Rat INMT is not sufficient for tryptamine methylation. (a) Western blot showing expression of GST-INMT fusion proteins of rat, rabbit and human INMTs in E. coli. The control lane is showing expression of an empty vector GST, where INMT is absent. Uncropped image of the western blot is included as Supplementary Figure S3. (b) Radiometric enzyme assays with extracts from E. coli expressing GST-fusion recombinant rat, rabbit, and human INMT proteins. Plots show the average of 6 individual experiments per condition with error bars indicating standard deviations. CPM = counts per minute. The assay revealed tryptamine-dependent activity of both rabbit INMT (average SA = 350.9 ± 23.08, 95% CI of mean = 326.7–375.1) and human INMT (average SA = 171.8 ± 12.38, 95% CI of mean = 158.8–184.8). Activity was significantly higher in rabbit INMT relative to human INMT (t = 16.75, mean difference = 179.1, 95% CI = 154.3–204, p < 0.0001).

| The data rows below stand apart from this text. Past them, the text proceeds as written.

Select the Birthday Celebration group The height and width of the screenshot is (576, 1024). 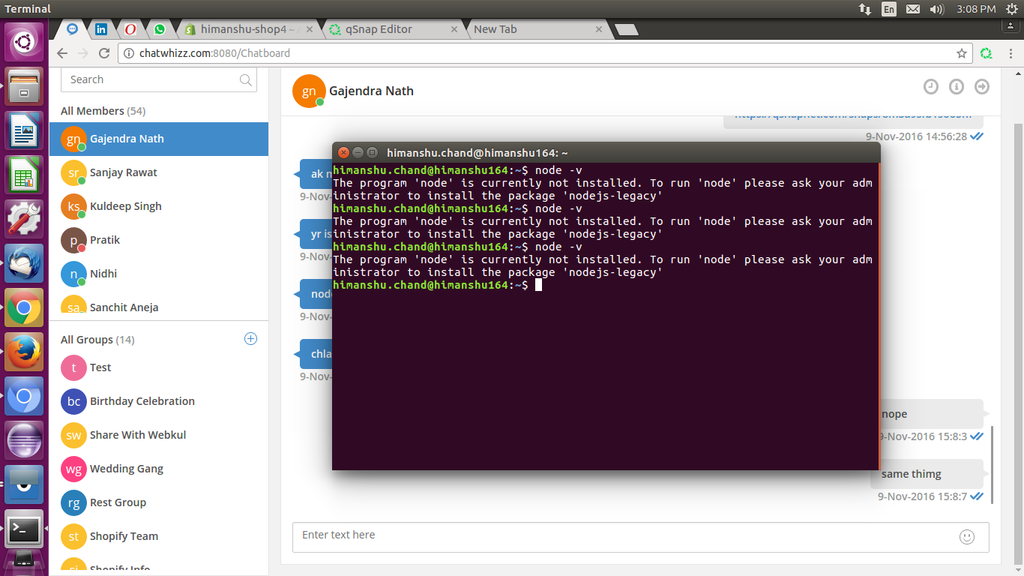[142, 401]
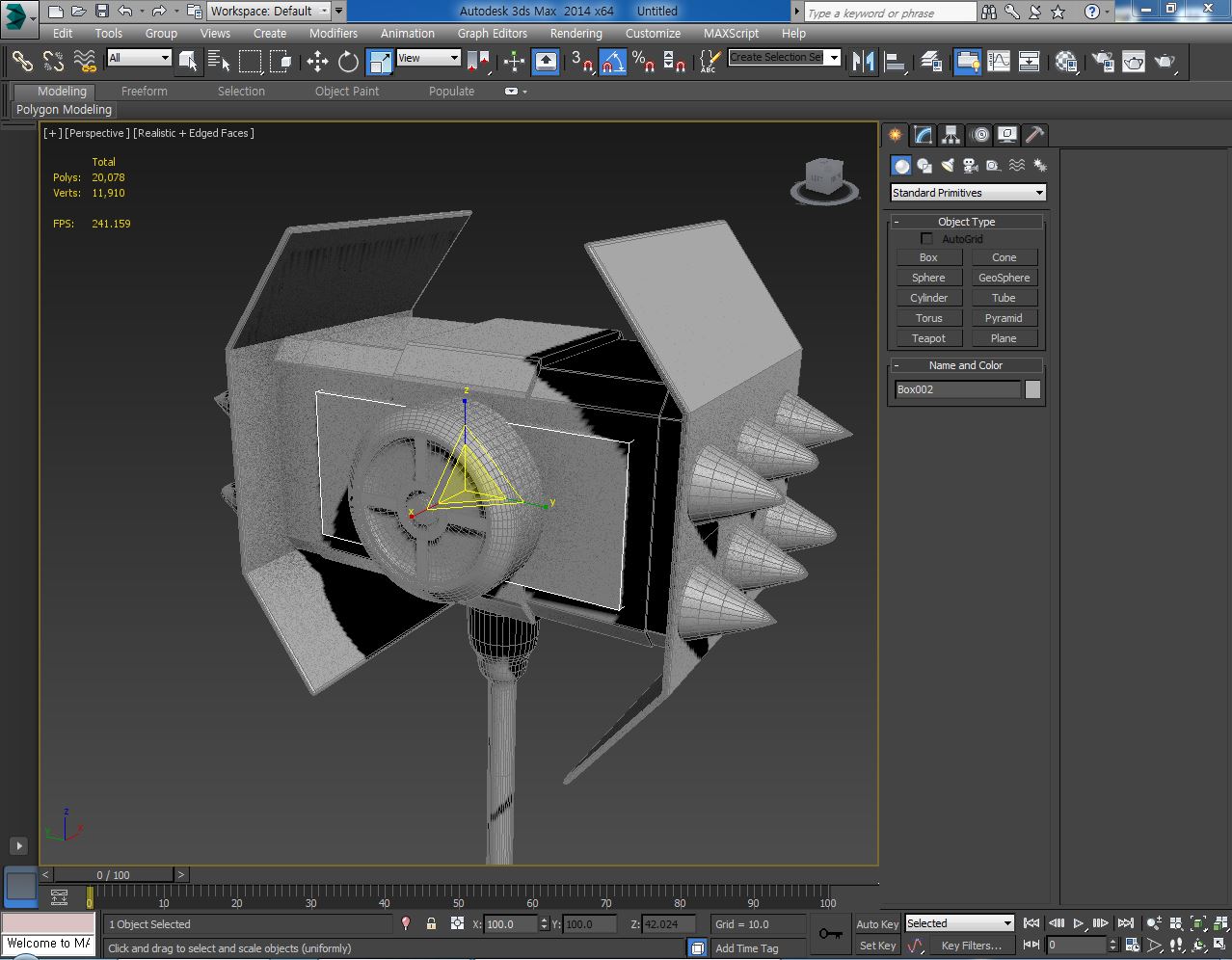This screenshot has height=960, width=1232.
Task: Toggle the selection lock icon
Action: pos(431,923)
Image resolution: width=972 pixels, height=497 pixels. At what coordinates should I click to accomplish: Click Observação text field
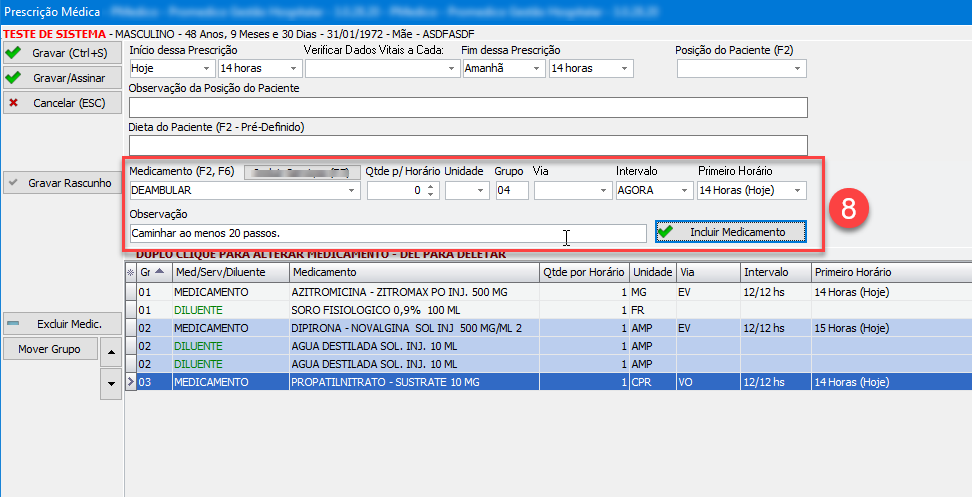(x=388, y=233)
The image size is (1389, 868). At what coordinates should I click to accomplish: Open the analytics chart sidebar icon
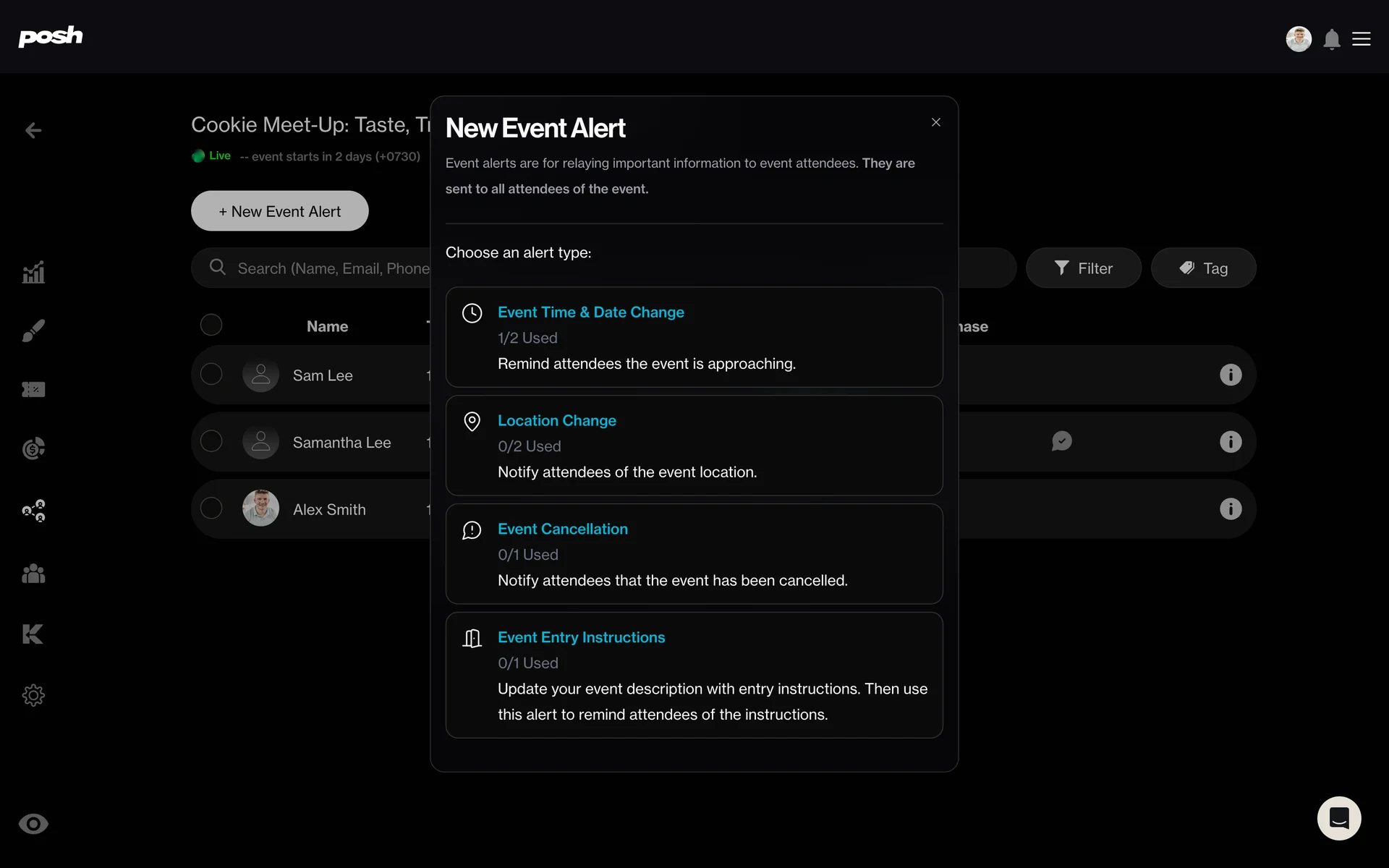point(33,273)
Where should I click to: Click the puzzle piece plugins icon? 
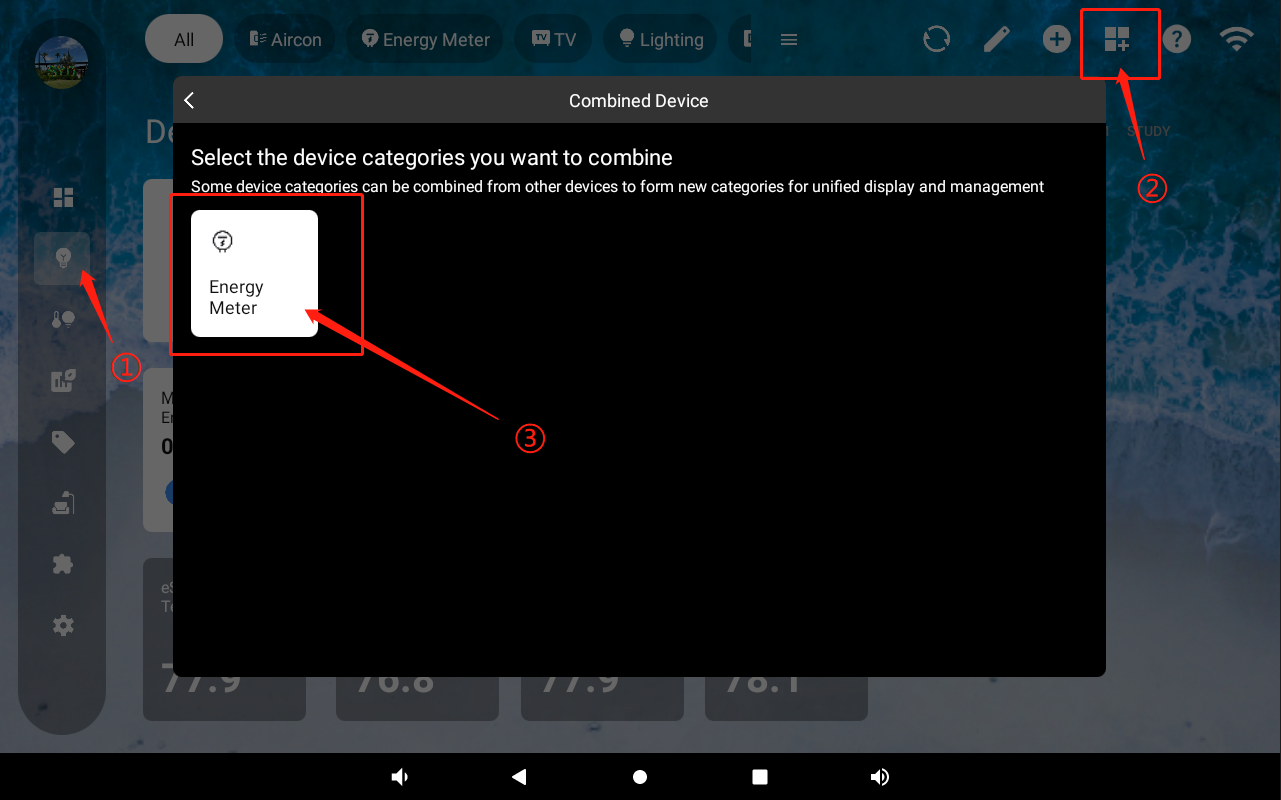point(63,564)
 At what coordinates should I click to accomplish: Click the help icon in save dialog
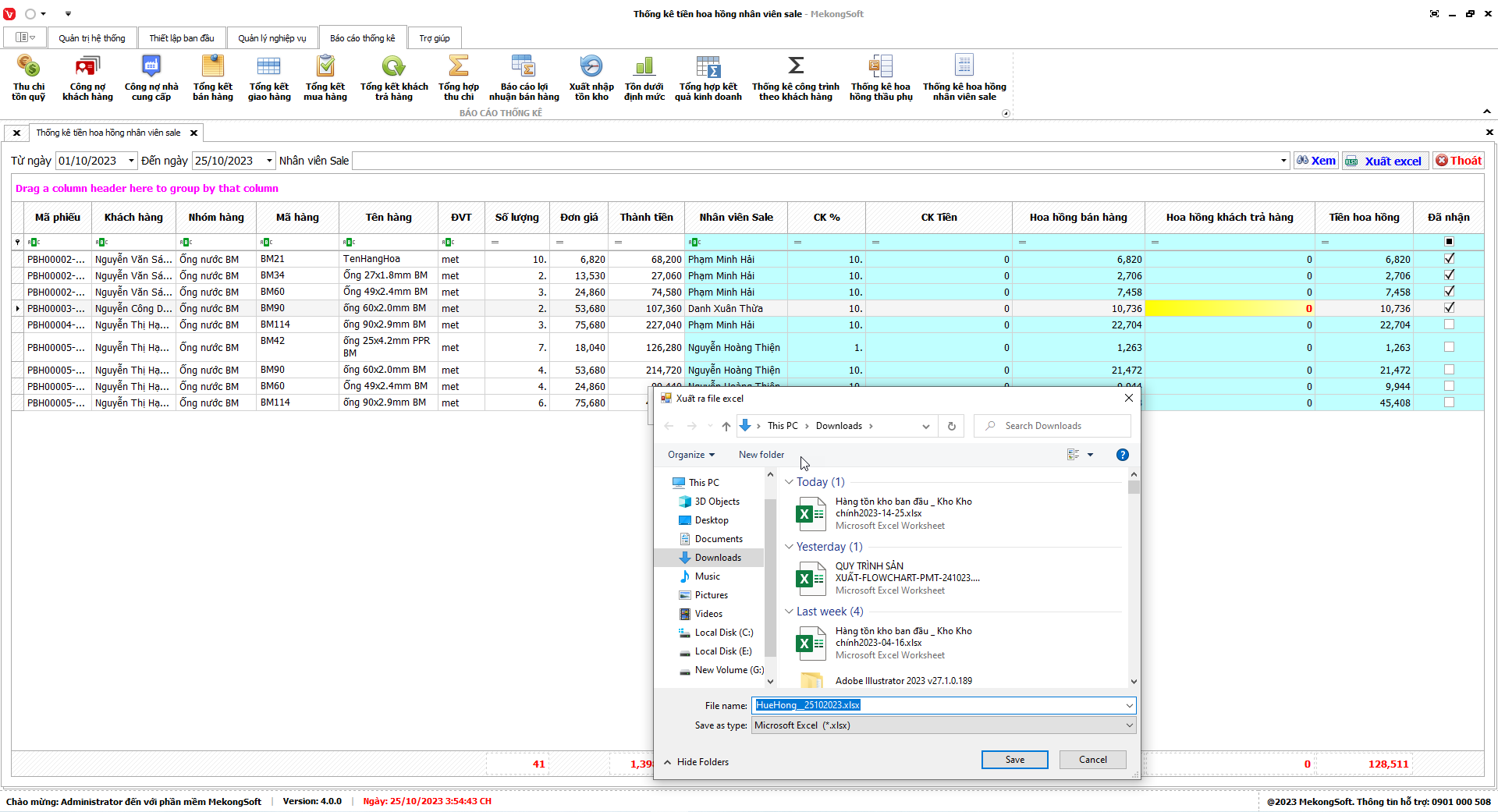1122,455
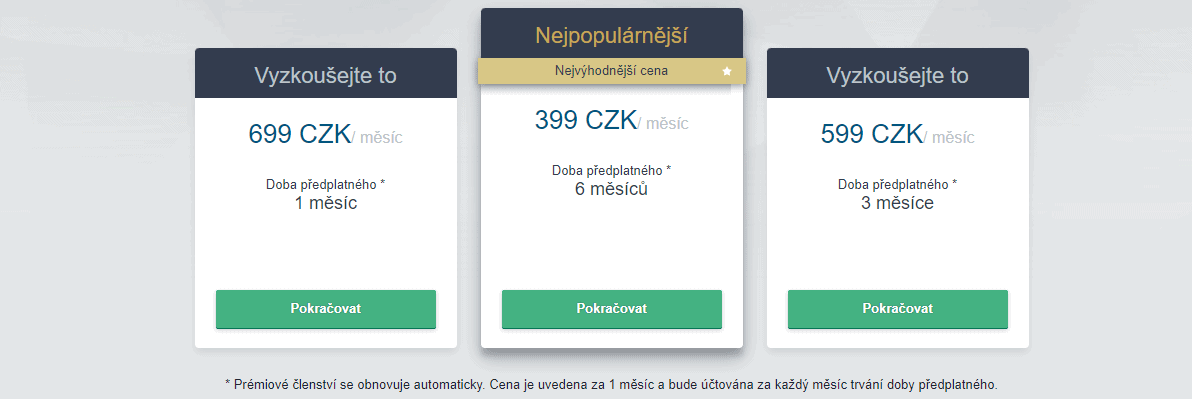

The activity of rat INMT (average SA = 0.64 ± 0.21, 95% CI of mean = 0.42–0.85) was significantly lower (t = 3.68, mean difference = − 0.48, 95% CI = − 0.77 to − 0.19, p = 0.004) than empty vector GST extracts (average SA = 1.12 ± 0.24, 95% CI of mean = 0.86–1.37).

Figure 5

Rabbit and human, but not rat INMT methylate tryptamine to produce NMT and DMT. Phosphor imaging scan of radiometric enzyme assay products using recombinant GST-INMT fusion proteins following separation on silica gel plates using a mobile phase of N-butanol:acetic acid:water (12:3:5). A standard (Std) mixture containing tryptamine, NMT and DMT were clearly separated using these chromatography methods (left most lane). The standards showed respective R_F values of 0.58, 0.49, and 0.39. Rabbit INMT, human INMT, and rabbit lung each showed two spots isographic with both NMT and DMT. For rabbit INMT, NMT R_F = 0.48 DMT R_F = 0.41. For human INMT, NMT R_F = 0 48 and DMT R_F = 0.41. For rabbit lung (positive control), NMT R_F = 0.50 and DMT R_F = 0.41. Neither empty vector GST preparations nor rat GST-INMT showed detectable products, which indicates a lack of methylation activity. Uncropped, unprocessed phosphor imaging scan of the same graph is included as Supplementary Figure S6.